Lencke Wischhusen, 28, Bundesvorsitzende des Verbandes Die Jungen Unternehmer
Es passt doch alles nicht zusammen. Da fordern die Gewerkschaften eine 30-Stunden-Woche. Gleichzeitig wollen sie die Zeitarbeit und befristete Beschäftigungsverhältnisse einschränken. Wenn aber junge Eltern nur noch 30 Stunden arbeiten, braucht jeder Unternehmer flexible Möglichkeiten, um für die fehlenden Stunden Ersatz zu finden. Ich finde es richtig, dass Eltern Zeit mit ihren Kindern verbringen wollen, doch dafür braucht es kein Gesetz. Die viel häufigere Frage, die sich junge Familien stellen: Wo bringe ich mein Kind unter? Es fehlt immer noch an Betreuungsmöglichkeiten. Außerdem kann der 30-Stunden-Vorschlag – womöglich noch bei vollem Lohnausgleich –dazu führen, dass Arbeitgeber zögerlich werden, junge Frauen und Männer einzustellen, da sie dann per Gesetz teuer werden, sobald sie Kinder bekommen.

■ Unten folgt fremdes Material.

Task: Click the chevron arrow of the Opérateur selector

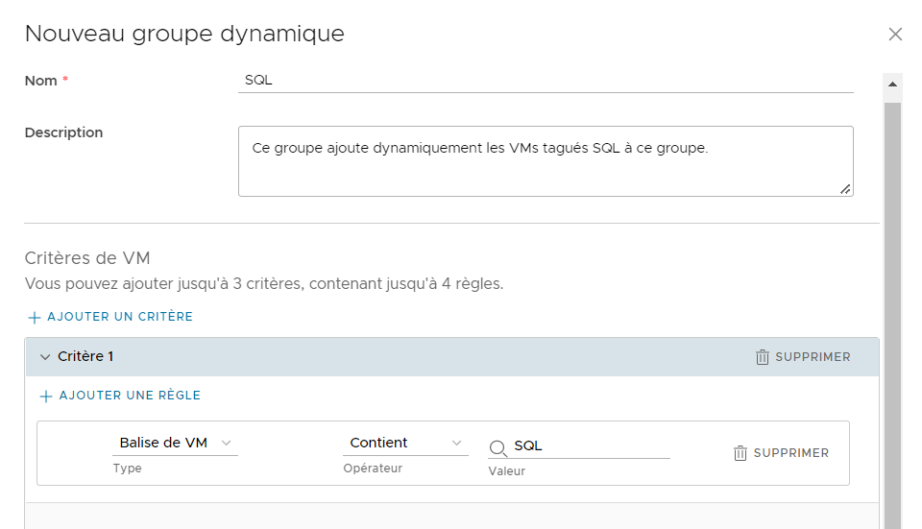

Oliver Stettes, 43, Institut der deutschen Wirtschaft Köln, Arbeitsmarktexperte
Die Vorschläge einer staatlich subventionierten 32-Stunden-Woche oder einer tarifvertraglich geregelten 30-Stunden-Woche übersehen, dass familienbewusste Arbeitszeiten in den Betrieben gelebte Praxis sind. So zeigt der Unternehmensmonitor Familienfreundlichkeit 2013, dass Teilzeitbeschäftigung und flexible Arbeitszeitmodelle weit verbreitet und die Beschäftigten bei der Festsetzung der Lage der Arbeitszeit beteiligt sind. Drei von vier Betrieben erlauben individuell festgelegte Arbeitszeitmodelle, um familiäre und berufliche Verpflichtungen miteinander zu vereinbaren. Es überrascht daher wenig, dass einer Umfrage des Familienministeriums nach 85 Prozent der berufstätigen Eltern im Jahr 2013 mit der Lage und Länge ihrer Arbeitszeiten zufrieden waren.